1 – What is personal information?
Personal information is information about an identifiable individual, including that which relates to their personal characteristics (i.e. gender, age, income, home address or phone number, ethnic background, family status), their health (i.e. health history, health conditions, health services received by them), or their activities or views (i.e. religion, politics, opinions expressed by an individual, an opinion or evaluation of an individual). Personal information is not to be confused with business information (i.e. an individual’s business address and telephone number), which is not protected by the Personal Information Protection and Electronic Documents Act (PIPEDA), an act of the federal government.
2 – Who we are
In existence since 1929, OCA is a voluntary, not-for-profit professional association, representing chiropractors in Ontario. Our mission is to serve our members and the public by advancing the understanding and use of chiropractic care.
3 – The personal information we collect and how we use it
Like all professional associations, we collect, use and sometimes disclose personal information in order to serve our members. At no time do we rent, sell, barter, exchange or distribute our membership list to any third-party for commercial purposes.
3.1 Registration and Renewal Data
We collect personal information from potential members upon registration and annual renewal including, but not limited to, name, contact information, demographic identifiers (e.g.: age and gender), graduation year and institution, CCO registration number, and liability insurance provider.
The purpose of this collection is to ensure our members qualify for membership within the provincial and national association and that, once established as members in good standing, we can provide general membership services and exclusive membership benefits and that we can communicate appropriately with them. The OCA, in specific situations, posts this information to our website with the consent of the member. These uses include our Chiropractor Locator tool, member microsites, and annual award recipients.
3.2 Payment Information
The OCA invoices members for annual dues, including fees related to the use of OCA software — OCA Aspire – integrated EHR and practice management solution, Patient Management Program (PMP) and ChiroWrite.
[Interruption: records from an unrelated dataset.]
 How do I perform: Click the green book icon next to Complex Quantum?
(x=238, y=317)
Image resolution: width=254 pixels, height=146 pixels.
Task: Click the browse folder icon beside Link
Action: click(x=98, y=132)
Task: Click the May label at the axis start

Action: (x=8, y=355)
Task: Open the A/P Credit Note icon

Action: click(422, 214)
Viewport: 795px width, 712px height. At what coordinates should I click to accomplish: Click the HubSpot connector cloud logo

In addition, the OCA collects registration fees for conferences and events and for sales of classified advertisements, products and materials.
Personal information collected (that is not already collected as part of the registration and renewal data):
- Payment details: cash / personal or business cheque or credit card / debit card account number and authorization. All credit card information is collected and sent to our payment partner for use in payment approval and processing only. The OCA does not retain your credit card information. If you elect to provide your bank account information to us for the purposes of payments by to pre-authorized EFT withdrawal, we must retain this information on file.
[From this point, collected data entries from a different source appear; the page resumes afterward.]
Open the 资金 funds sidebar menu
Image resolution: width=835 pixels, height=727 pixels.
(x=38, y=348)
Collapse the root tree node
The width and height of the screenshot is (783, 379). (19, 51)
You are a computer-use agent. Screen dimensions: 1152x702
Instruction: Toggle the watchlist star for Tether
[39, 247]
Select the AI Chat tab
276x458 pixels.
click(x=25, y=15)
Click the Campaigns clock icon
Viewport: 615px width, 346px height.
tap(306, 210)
- Names of additional Doctors of Chiropractic (DCs) and non-DC users of its PMP.
- Names, event choices and dietary preferences of guests registering to attend events with OCA members.
3.3 Program Participation
The OCA hosts multiple in person and virtual events throughout the year and maintains a database of registrants and attendees for internal performance metrics, general communication, and future event coordination and planning purposes.
3.4 Member Surveys
The OCA conducts member surveys on a variety of topics gathering general information and opinions. This data is saved on password protected hard drives and cloud-based storage.
3.5 Patient Information
As a provider of cloud-based practice management solution software, the OCA, through the third-party host KAI Innovations, securely collects and stores patient information for OCA Aspire licence holders. The personal information collected is that which is collected and used by the health care practitioners to deliver health services in their practices, including demographic information (e.g.: age, gender, occupation, etc.), insurance plan, diagnosis, and treatment.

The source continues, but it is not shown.